… since so much of its content depends on the way that content is framed around emotion?

As an example:

In Christianity people are subject to coercion via the threat of eternal torture in saying they should believe in God– or at least that is how one would plainly put it.

But the way the Christians frame that idea is to say God loves you and wants to believe, but, for those who don’t accept his gift, there is the consequence of damnation.

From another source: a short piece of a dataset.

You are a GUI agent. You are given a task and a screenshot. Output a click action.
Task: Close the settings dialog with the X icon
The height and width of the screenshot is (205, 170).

The factual content of both are the same, but the framing of the second around the emotion of God’s (supposed) love and how one should emotionally respond to it makes it much more palatable, and, indeed, I don’t think many Christians will accept that the proposition is being related correctly absent the emotional framing of the second.

As another example:

As regards the sacrifice of Jesus, the issue is framed around the emotions of guilt over his dying for us, our unworthiness, his blamelessness etc. One almost never hears talk from Christians about how much sense it does or doesn’t make that God would sacrifice himself to himself for a debt owed himself and how this, while it makes great theater, makes less sense than just forgiving the debt (if someone owed you $20, would you make a demonstration of taking a $20 out of your wallet and handing it to yourself to “repay” the debt for them? Or would you consider this a silly and pompous affectation?).

So how much of the message of Christianity depends on its framing and emotional content and not its logical content?

“I find atheism to be even more emotionally based and less logical and practical than Christianity.”

You didn’t give any examples to back your assertion, so I have nothing to respond to.

“Catholic Christianity, for example, has a long and rigorous intellectual tradition that secular Western science draws from”

I would argue that this is mainly incidental. Christianity borrowed the intellectual legacy of the Greeks and then reworked it to suit their own ends. Theology is the artificial grafting on of Greek thought to Semitic myth.
@Joel C – I see nothing untrue in what I’ve stated, but I’m interesting to hear more of what you’re saying.